What’s Really Holding You Back From Being Productive?
So much has been written on productivity habits. We have been given lists of the best apps to get us to work and articles on the mornings of the most successful people in the world. We are told that waking up early is best and that multitasking will make us less productive.
We could read all of these productivity tips and still fail to be productive. Much like losing weight, we know exactly what we have to do. Often, however, there are underlying problems that stop us from losing weight and being productive. Then we start making excuses and looking to change our habits by copying others, rather than figuring out what works for us.
Finding your most productive self requires that you address the factors that are keeping you back. Organizing your goals clearly helps too. The following is not a list of the ultimate apps or the best time to work. Instead, it is a list to figure out what is holding you back, for you to find your ultimate productivity habits.
1. Let go of fear.
That book you keep meaning to work on or that call you are postponing is your way of allowing fear to stop you from moving forward. Leo Babauta, of Zen Habits, talks about fear holding us back from being productive. We fear “not having control, certainty, security, comfort,” Babauta says. Fear will always be an underlying problem but we can feel that fear and still push to do the things that need to get done.
2. Break down the distractions.
We could be working in a bare room, without internet and still find means to get distracted. Distraction is often a sign of something else. Ask yourself, are you tired or bored? Maybe you are spending too much time working and not enough time socializing with the people you care about. Make sure your mind is being allowed to be distracted in the right way with breaks along the day, so you can focus on work when it is time to do so.
3. Define the important tasks.
Daniel Gilbert, the author of Stumbling on Happiness has said that “a wandering mind is not a happy mind.” Having to continually wander on the tasks you need to get done can leave you overwhelmed. Make a list of the most important tasks of the day or the week. Make time for the creative process but also for the things that need to get done, such as replying to emails, and the work that gets the money.
4. Define your goals.
Tying up with the former point, having a clear idea of what your goals are will set your productive behavior in motion. Make smart goals. Use a journal and write down the things you want to achieve then break each one down into weekly or monthly goals.
5. Track your progress.
Tracking where you are at with each of your goals means you will have a clear idea of how effective your productivity habits are in helping you to reach these goals.
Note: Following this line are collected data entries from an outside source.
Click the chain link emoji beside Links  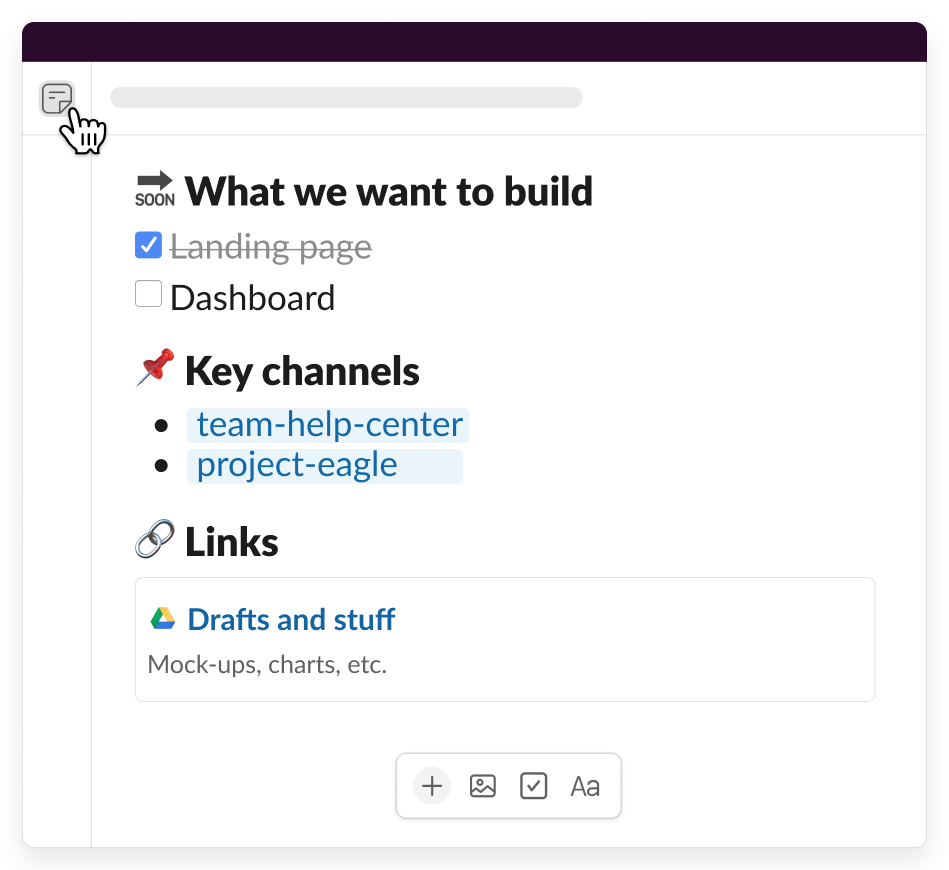tap(155, 541)
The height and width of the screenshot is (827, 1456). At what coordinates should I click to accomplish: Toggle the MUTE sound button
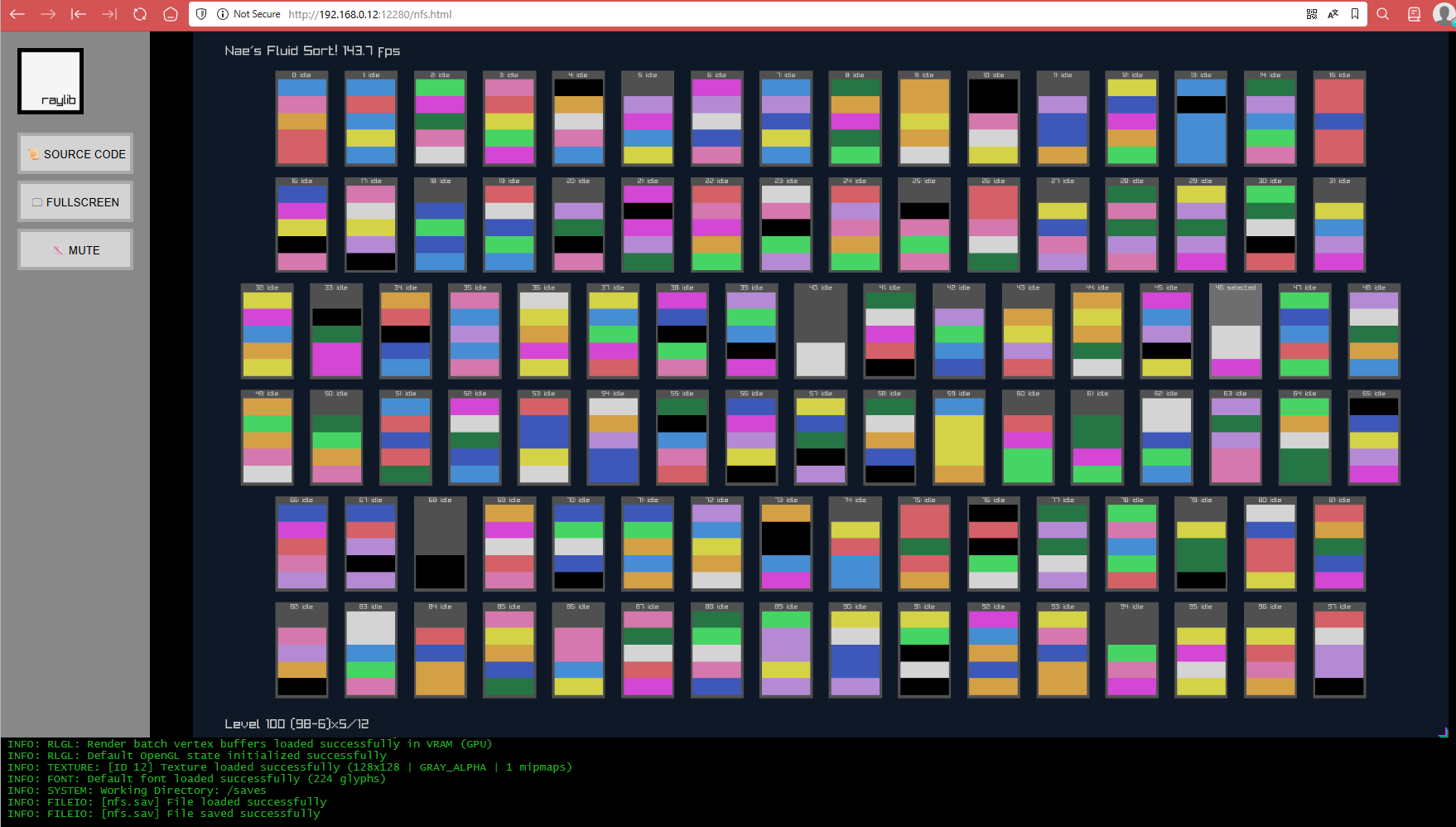pyautogui.click(x=75, y=250)
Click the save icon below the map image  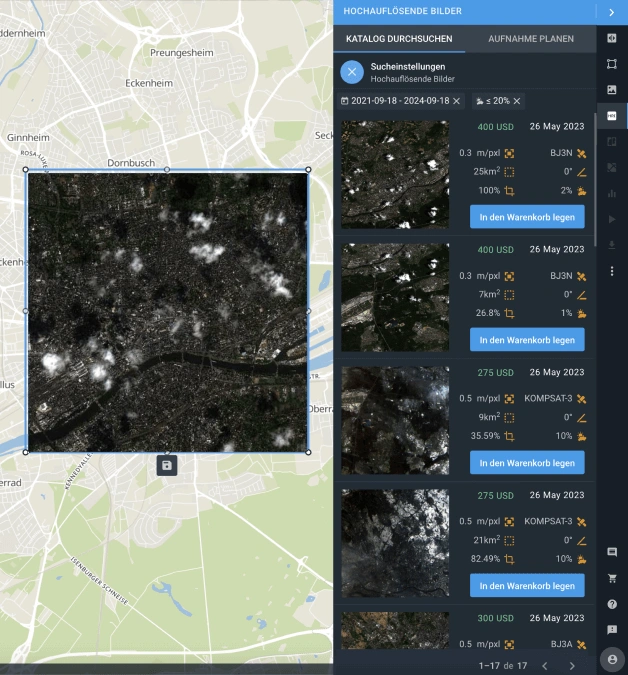167,465
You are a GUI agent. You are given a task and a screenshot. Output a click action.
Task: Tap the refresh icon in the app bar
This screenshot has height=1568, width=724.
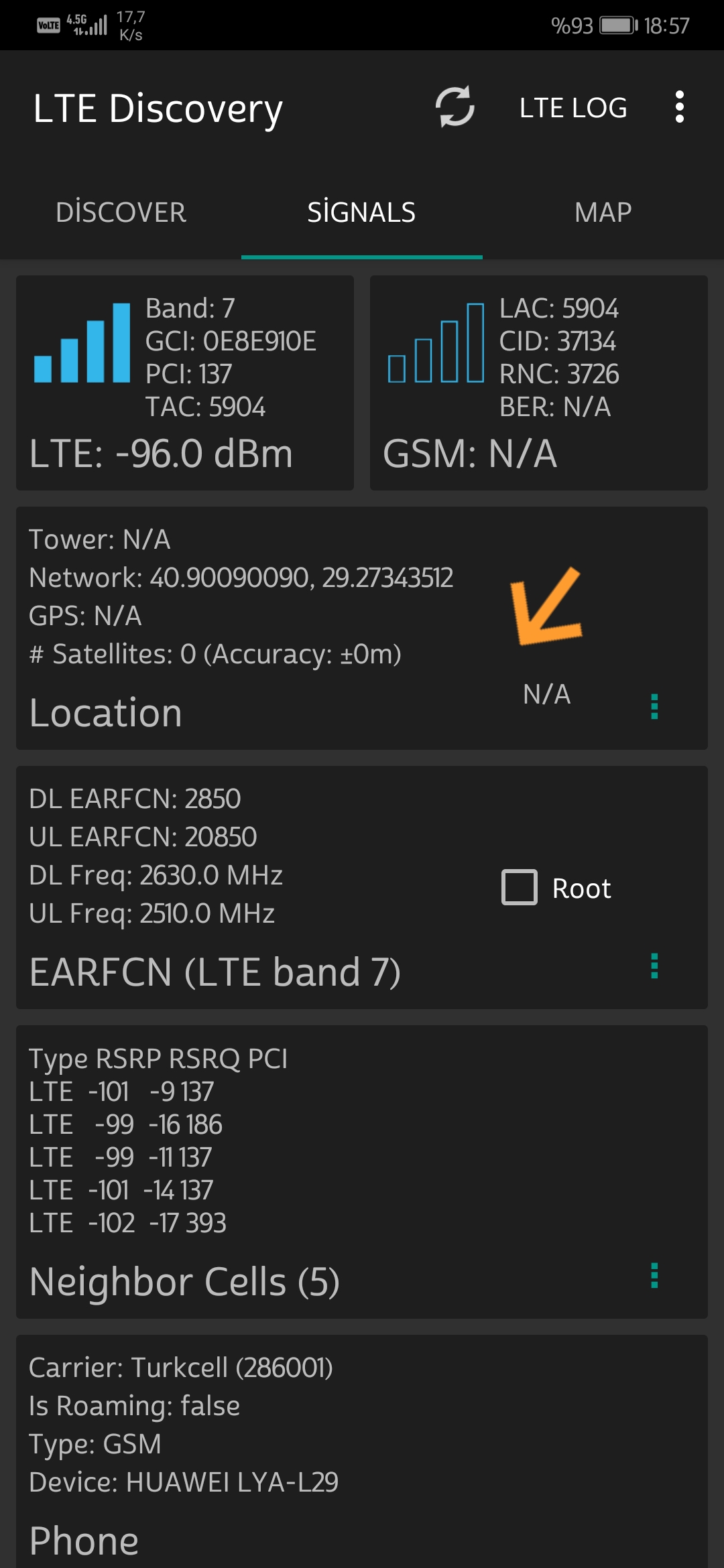(455, 107)
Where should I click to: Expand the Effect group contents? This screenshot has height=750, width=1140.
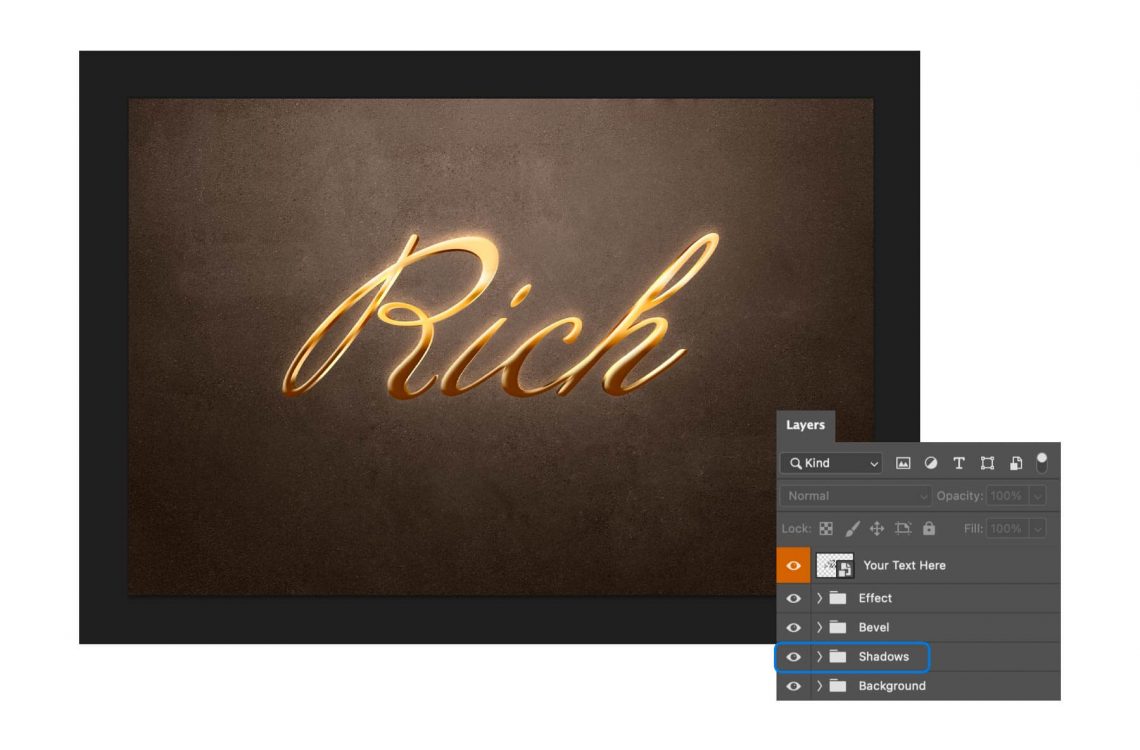[819, 598]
Through tracking, you will understand which habits are helping you move forward and the ones that are keeping you back.
6. Figure out your best time.
Early risers are associated with success and night owls have been called more creative but don’t let research dictate your work schedule. If you’ve done your best work at three in the morning, why should you stop? If you have the luxury to make your own schedule, then listen to your body clock. In doing so, you will find it comes naturally to be more productive and focused.
It can feel strange to stop and meditate when you have a slew of things to do. Yet, meditation will not only give that sense of peacefulness your mind needs but studies on the brain showed how meditation increases “grey-matter density in the hippocampus, known to be important for learning and memory, and in structures associated with self-awareness, compassion, and introspection.” For guidance on the best way to start your meditative journey download an app. Headspace is one of the best meditation apps out there but there are others, such as Stop, Breathe and Think and more.
8. Burn unnecessary adrenaline.
Anxiety can hold us back from getting work down. Instead of suppressing the adrenaline anxiety brings with it, burn it through exercise. Run your anxiety away on the treadmill, punch it out on the punching bag or find the workout that will help you feel less anxious.
9. Switch off.
When you define your important tasks and schedule a time for everything, then it is easier to switch off from the online world. Emails and social media can be addressed during certain times. This way, you can be more productive on work that needs your full concentration.
10. Stop daydreaming.
Daydreaming has its benefits but not if you daydream about having already reached your goals. Studies have shown that “positive fantasies about future success yield poor results as they do not generate the energy needed to pursue the desired goals.” In a nutshell, if you are experiencing the happiness and success you are pursuing, then you are going to be less productive and willing to experience these same feelings in real life. You will have to make a conscious effort not to indulge in this form of daydreaming. One way you can stop daydreaming about having reached your goals is by going over your progress and acknowledging what you have done so far and that you still have work to do.
Productivity is about working smarter, not harder. It is not about working fifteen hours a day. Rather, it is about doing a set amount of work and seeing real results, where you are always a step closer to your goals.